A strange calm settled over me. This was the battlefield I had anticipated.
"Why, sir?" I asked, my voice cool and clear. "I'm dressed as a secretary should. A personal secretary attending a business function with her CEO." I let the emphasis hang. "You were very clear. We are here for business. I am just your secretary. Not your girlfriend."
I saw the words land. A muscle ticked in his jaw. He had drawn the line with brutal clarity, and now I was standing precisely on it, my chosen uniform a living, breathing testament to that boundary.

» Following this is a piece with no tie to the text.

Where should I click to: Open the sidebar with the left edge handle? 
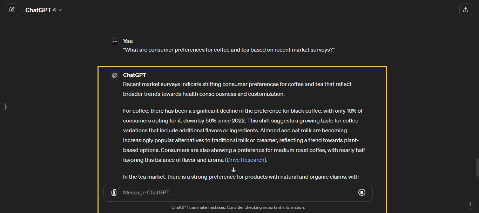click(x=5, y=107)
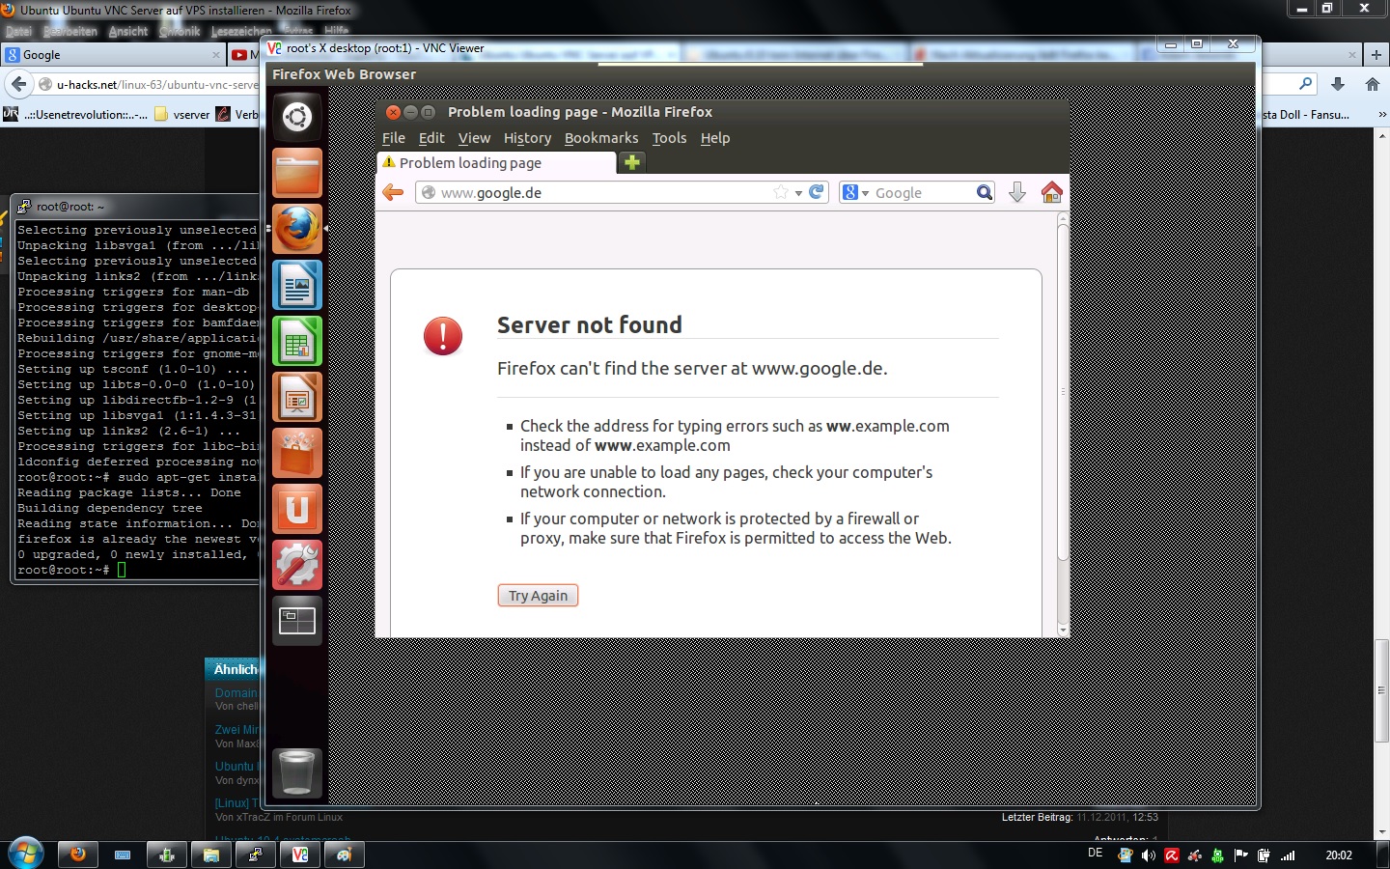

"I dressed this way," I continued, smoothing a non-existent wrinkle on my tunic, "so that no one could possibly misunderstand our relationship. There will be no whispers, no awkward questions. The message is perfectly clear." I finally looked directly into his stormy eyes, my own devoid of the hurt he'd inflicted, filled only with cool, professional resolve. "And besides, I don't belong to the same status as the others here. I don't have a closet full of expensive gowns. I have this. It is professional, appropriate, and within my means. Does it not meet the requirement for the role, Mr. Madden?"
The silence between us was electric. The noise of the gala faded to a distant roar. He stared at me, and for the first time, I saw something beyond ice or anger in his gaze. It was a flicker of frustration, of a plan gone awry. He had wanted a secretary, yes, but perhaps he had expected one who would try to blend into his world, to wear the costume of it, even as she played the part of the employee. He had not expected this defiant, elegant uniform of otherness. I had taken his humiliation and woven it into my armor, and it made me untouchable.
He had no rebuttal. To criticize my attire further would be to acknowledge he wanted something else, something more personal, which would contradict his own harsh edict. He was trapped by his own rules.
Finally, he looked away, his gaze scanning the crowd as if seeking an escape. "Just ensure you're ready to take notes when I speak to the Japanese consortium," he muttered, the command lacking its usual force. "And try to look… engaged."
"Of course, sir," I said smoothly, already extracting a slim, elegant notebook and pen from my clutch. "Shall we begin?"
As he turned to re-enter the fray, I fell into step a respectful half-pace behind him, the stark lines of my outfit a silent, powerful declaration in the shimmering crowd. I was not his ghost, not his victim, not his girlfriend.
I was his secretary. Exactly as he had ordered. And tonight, that was the most powerful position of all.